Ama Putin’in sözlerini ve bizim sevindirik iktidarı görünce içime bir şüphe düştü. Kendi kendime “Yahu sakın bu Putin bizimle kafa buluyor olmasın” dedim.
Niye mi? Çok basit; Rus uçağını ne zaman düşürdük? 1 Kasım 2015’te.
O andan itibaren iktidarın bütün yetkilileri ayağa kalktı. Dönemin Başbakanı Ahmet Davutoğlu “Düşürme emrini ben verdim” dedi. Cumhurbaşkanı Erdoğan “Angajman kurallarına uymadılar. Hakkımızı kullandık bir daha olursa yine yaparız” dedi. Genelkurmay “radar izi haritaları” yayınlayarak Rus uçağını düşürmekten başka çareleri olmadığını açıkladı. Savunma Bakanı kimsenin Türkiye ile oyun oynayamayacağını, cevabını mutlaka alacağını bildirdi.
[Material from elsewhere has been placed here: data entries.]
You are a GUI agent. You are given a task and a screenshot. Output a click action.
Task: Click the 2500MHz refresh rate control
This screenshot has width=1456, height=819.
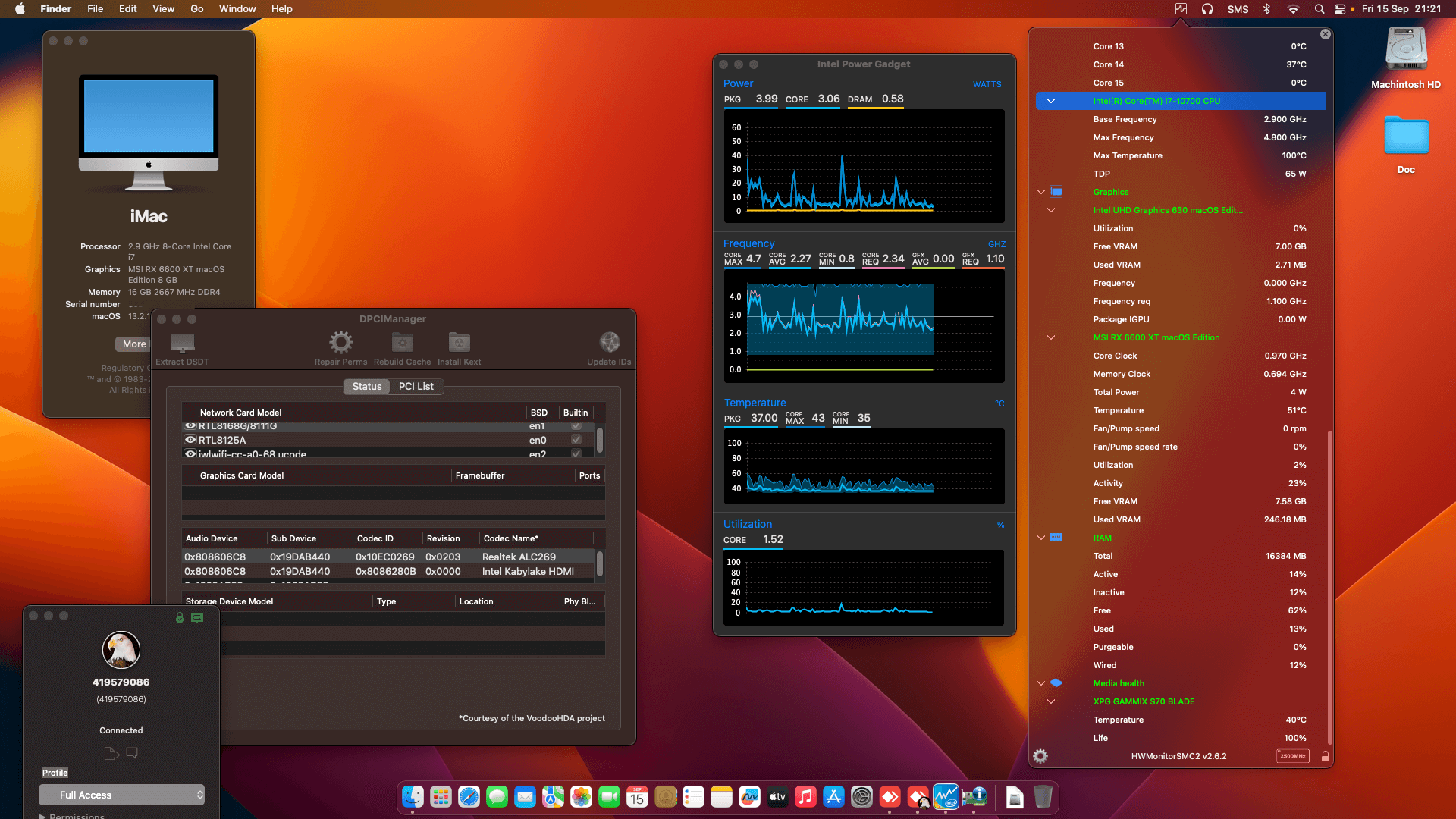[1292, 755]
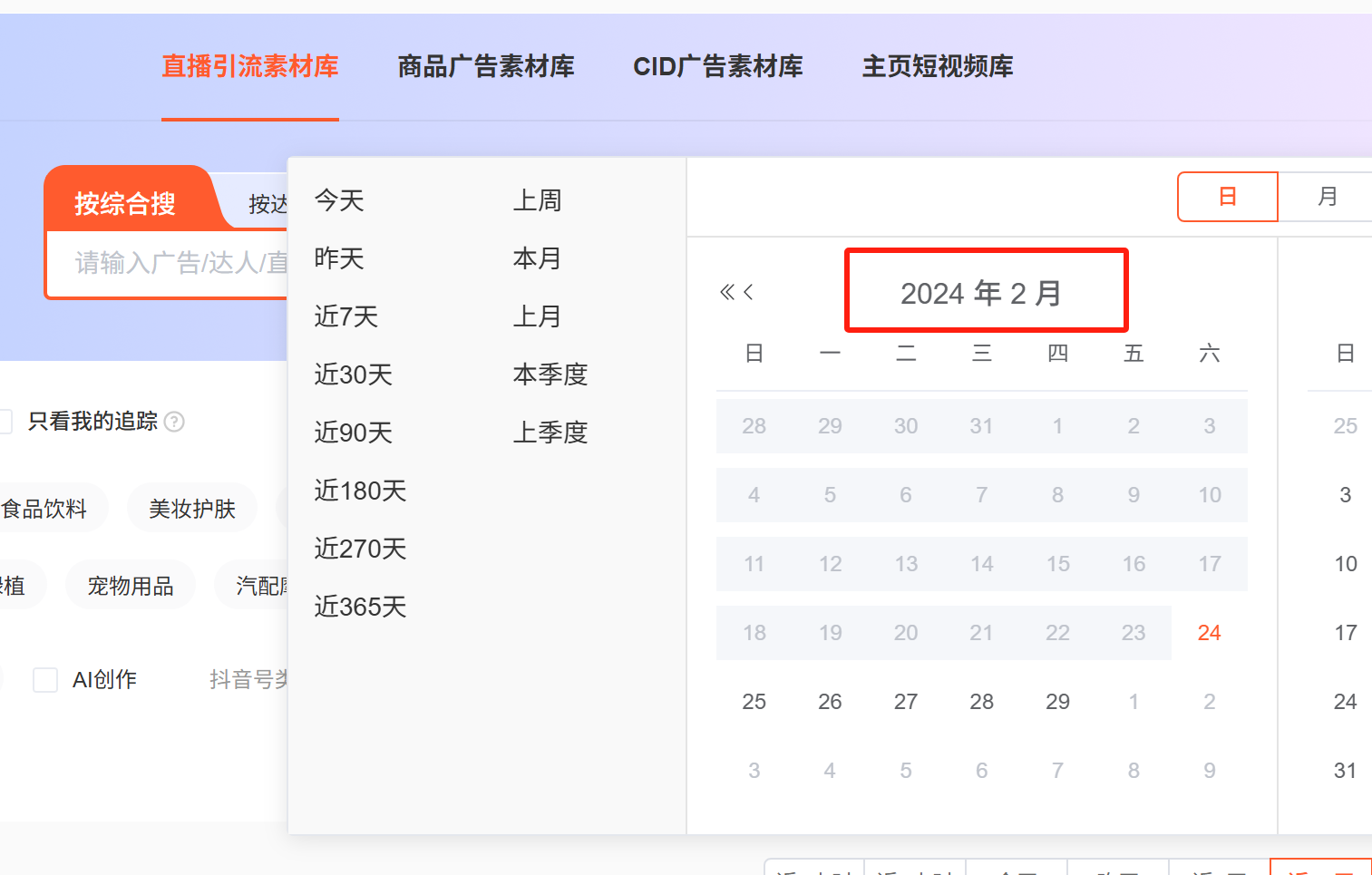The image size is (1372, 875).
Task: Switch to 商品广告素材库 tab
Action: coord(485,66)
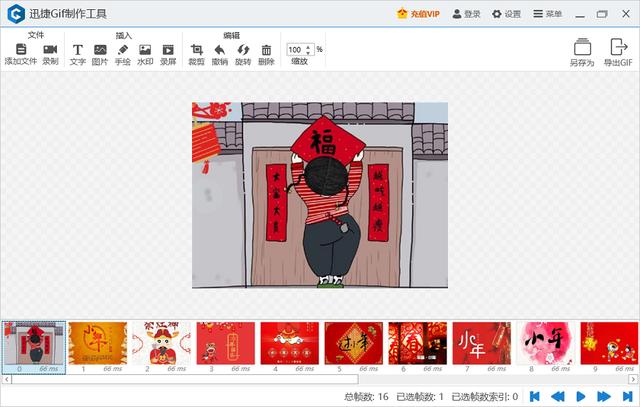Jump to the first frame

click(535, 397)
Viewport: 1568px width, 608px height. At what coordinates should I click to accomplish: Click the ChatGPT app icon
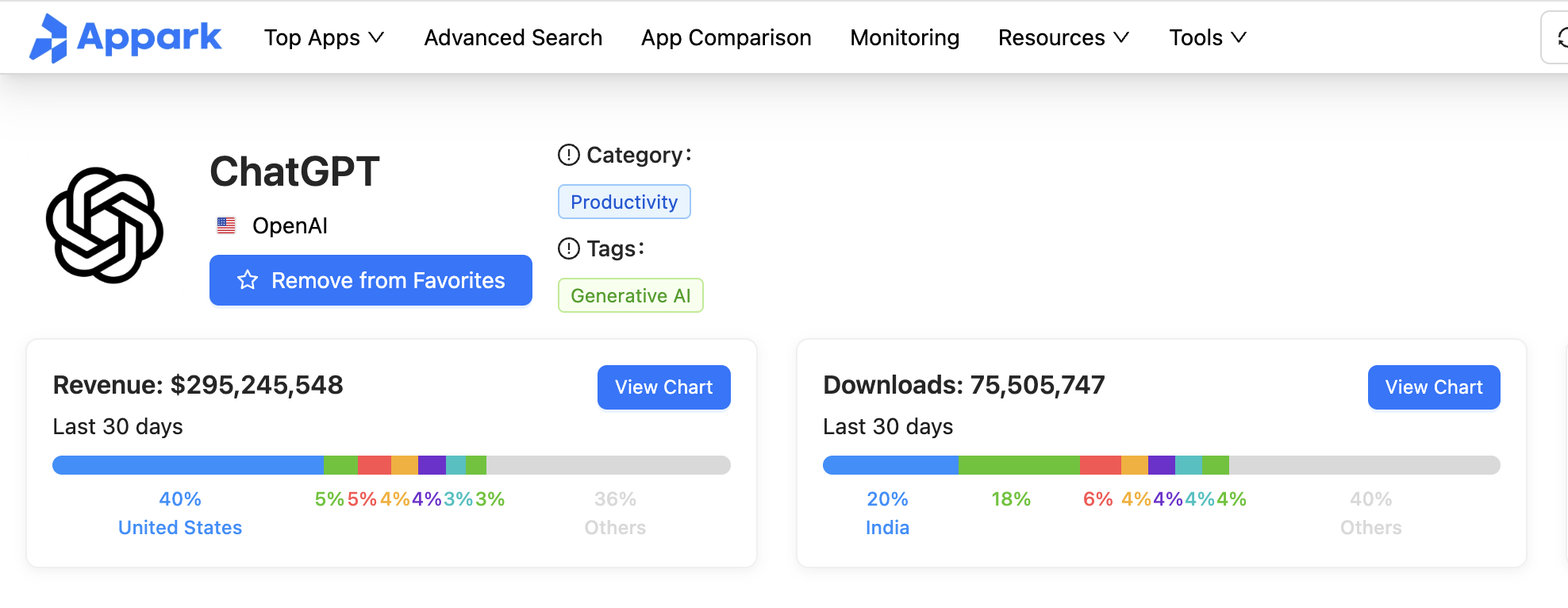105,225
Yandaşlar ekranlarda ve köşelerinde “zafer” türküleri söyledi. Koca Rusya’yı nasıl dize getirdiğimiz, nasıl destan yazdığımız anlatıldı günlerce.
İktidar 15 Temmuz dinci faşist darbe girişimine kadar Rus uçağının “Türkiye-Rusya ilişkilerini bozmak isteyen bir paralel yapı tarafından düşürüldüğünü” hiç söylemedi, hatta ima bile etmedi.
Yani Putin’in “Uçağımızı düşürenlerin ilişkilerimizi bozmak isteyenlerce düşürüldüğü söylemlerine inanmıyordum” sözleri doğru değil. Kimse Putin’e bunu söylememişti ki.
Peki Putin şimdi neden öyle konuşuyor?
Bana göre cevabı çok basit. Türkiye’yi avucunun içine aldı. İstediğini yaptırıyor. Onun da ötesinde bir NATO üyesi olan Türkiye’yi Amerika ve Batı’nın elinden de çekip aldı, adeta NATO içine pimi çekilmiş bir bomba bıraktı.
Bir taraftan bunun keyfini yaşarken diğer yandan da bölgede özellikle Amerika’ya karşı ne yapacağının planını yapmak için zaman kazanıyor.
RİZE’DE “KARŞI DEVRİM” HAMLESİNİ KURNAZLIKLA BİTİRDİLER
Rize’de Belediye hayli zamandır Cumhuriyet Meydanı’ndaki Atatürk heykelini kaldırmak yerine “çay bardağı” heykeli koymak istiyordu. Ama her seferinde gelen tepkilerden korkarak bunu başaramadı.
15 Temmuz, Suriye’deki savaş, Atatürk, ilkeler, devrimler ve laikliğin artık lafının bile edilememesinin yarattığı iklimden cesaret alan Rize Belediye Başkanı bir gece ani operasyonla Atatürk heykelini yerinden söküp alıverdi.
İktidar ve dinci çevreler bu kaba “karşı devrim” gösterisini ayakta alkışlarken Atatürk sevgisinin ağır bastığı halkın büyük kesimi buna şiddetli bir tepki gösterdi.
Rize Belediyesi önce aldırmazdan gelmeye çalıştı ama olmadı. Sonunda bu iktidarın ne kolay becerdiği yola yani kurnazlığa sapıldı ve heykelin aslında kaldırılmadığı sadece yerinin değiştirildiği açıklandı.
Neymiş heykel valilik önündeki meydana taşınmışmış. Belediye gece yarısı alel acele tahtadan yaptığı bir kaidenin üzerine kondurmuş koca Atatürk heykelini.
Madem heykel kaldırılmıyor da taşınıyordu neden önceden bu söylenmedi ve neden heykelin taşınacağı yer daha önce hazırlanmadı da tahtadan bir kaide kuruldu?